__Record set__:

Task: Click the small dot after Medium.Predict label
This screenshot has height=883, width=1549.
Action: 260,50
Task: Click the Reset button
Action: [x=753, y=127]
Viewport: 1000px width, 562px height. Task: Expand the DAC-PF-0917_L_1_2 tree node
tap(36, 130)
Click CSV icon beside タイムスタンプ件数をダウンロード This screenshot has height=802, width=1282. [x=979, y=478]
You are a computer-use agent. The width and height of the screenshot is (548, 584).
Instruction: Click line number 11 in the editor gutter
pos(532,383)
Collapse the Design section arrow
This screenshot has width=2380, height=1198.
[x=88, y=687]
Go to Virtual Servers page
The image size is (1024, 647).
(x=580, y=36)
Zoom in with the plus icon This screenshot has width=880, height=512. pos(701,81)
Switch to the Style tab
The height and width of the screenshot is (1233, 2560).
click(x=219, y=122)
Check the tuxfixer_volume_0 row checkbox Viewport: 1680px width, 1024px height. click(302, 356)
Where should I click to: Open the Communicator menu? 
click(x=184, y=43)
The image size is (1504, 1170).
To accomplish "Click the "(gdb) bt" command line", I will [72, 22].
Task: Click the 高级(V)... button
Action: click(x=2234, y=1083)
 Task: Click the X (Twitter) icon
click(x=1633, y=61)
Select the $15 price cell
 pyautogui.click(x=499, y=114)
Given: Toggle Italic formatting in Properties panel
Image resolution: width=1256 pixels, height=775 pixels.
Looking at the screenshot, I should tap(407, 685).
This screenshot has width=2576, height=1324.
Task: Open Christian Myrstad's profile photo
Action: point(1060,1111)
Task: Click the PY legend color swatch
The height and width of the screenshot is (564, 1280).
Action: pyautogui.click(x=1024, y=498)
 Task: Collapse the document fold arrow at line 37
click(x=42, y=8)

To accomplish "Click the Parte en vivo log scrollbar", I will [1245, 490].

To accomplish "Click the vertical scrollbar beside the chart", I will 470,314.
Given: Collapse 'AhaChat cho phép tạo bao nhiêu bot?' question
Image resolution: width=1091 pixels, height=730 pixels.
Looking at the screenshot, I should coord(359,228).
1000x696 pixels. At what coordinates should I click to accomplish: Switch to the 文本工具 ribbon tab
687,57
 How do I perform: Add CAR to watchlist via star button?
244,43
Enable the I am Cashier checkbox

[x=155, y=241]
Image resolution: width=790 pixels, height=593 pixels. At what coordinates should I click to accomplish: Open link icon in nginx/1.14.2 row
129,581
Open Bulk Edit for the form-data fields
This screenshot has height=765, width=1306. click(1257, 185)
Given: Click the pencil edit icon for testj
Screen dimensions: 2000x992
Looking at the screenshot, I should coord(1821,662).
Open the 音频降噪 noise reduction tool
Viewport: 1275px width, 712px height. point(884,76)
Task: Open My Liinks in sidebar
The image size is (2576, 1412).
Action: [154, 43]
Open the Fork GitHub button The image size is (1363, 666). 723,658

__Prompt__: Please reproduce all of the entries above word for word, leaving every line unchanged.

__Exercise output__:
Task: Click the small dot after Medium.Predict label
This screenshot has height=883, width=1549.
Action: 260,50
Task: Click the Reset button
Action: [x=753, y=127]
Viewport: 1000px width, 562px height. Task: Expand the DAC-PF-0917_L_1_2 tree node
tap(36, 130)
Click CSV icon beside タイムスタンプ件数をダウンロード This screenshot has height=802, width=1282. [x=979, y=478]
You are a computer-use agent. The width and height of the screenshot is (548, 584).
Instruction: Click line number 11 in the editor gutter
pos(532,383)
Collapse the Design section arrow
This screenshot has width=2380, height=1198.
[x=88, y=687]
Go to Virtual Servers page
The image size is (1024, 647).
(x=580, y=36)
Zoom in with the plus icon This screenshot has width=880, height=512. pos(701,81)
Switch to the Style tab
The height and width of the screenshot is (1233, 2560).
click(x=219, y=122)
Check the tuxfixer_volume_0 row checkbox Viewport: 1680px width, 1024px height. click(302, 356)
Where should I click to: Open the Communicator menu? 
click(x=184, y=43)
The image size is (1504, 1170).
To accomplish "Click the "(gdb) bt" command line", I will [72, 22].
Task: Click the 高级(V)... button
Action: click(x=2234, y=1083)
 Task: Click the X (Twitter) icon
click(x=1633, y=61)
Select the $15 price cell
 pyautogui.click(x=499, y=114)
Given: Toggle Italic formatting in Properties panel
Image resolution: width=1256 pixels, height=775 pixels.
Looking at the screenshot, I should tap(407, 685).
This screenshot has width=2576, height=1324.
Task: Open Christian Myrstad's profile photo
Action: point(1060,1111)
Task: Click the PY legend color swatch
The height and width of the screenshot is (564, 1280).
Action: pyautogui.click(x=1024, y=498)
 Task: Collapse the document fold arrow at line 37
click(x=42, y=8)

To accomplish "Click the Parte en vivo log scrollbar", I will [1245, 490].

To accomplish "Click the vertical scrollbar beside the chart", I will 470,314.
Given: Collapse 'AhaChat cho phép tạo bao nhiêu bot?' question
Image resolution: width=1091 pixels, height=730 pixels.
Looking at the screenshot, I should coord(359,228).
1000x696 pixels. At what coordinates should I click to accomplish: Switch to the 文本工具 ribbon tab
687,57
 How do I perform: Add CAR to watchlist via star button?
244,43
Enable the I am Cashier checkbox

[x=155, y=241]
Image resolution: width=790 pixels, height=593 pixels. At what coordinates should I click to accomplish: Open link icon in nginx/1.14.2 row
129,581
Open Bulk Edit for the form-data fields
This screenshot has height=765, width=1306. click(1257, 185)
Given: Click the pencil edit icon for testj
Screen dimensions: 2000x992
Looking at the screenshot, I should coord(1821,662).
Open the 音频降噪 noise reduction tool
Viewport: 1275px width, 712px height. point(884,76)
Task: Open My Liinks in sidebar
The image size is (2576, 1412).
Action: [154, 43]
Open the Fork GitHub button The image size is (1363, 666). 723,658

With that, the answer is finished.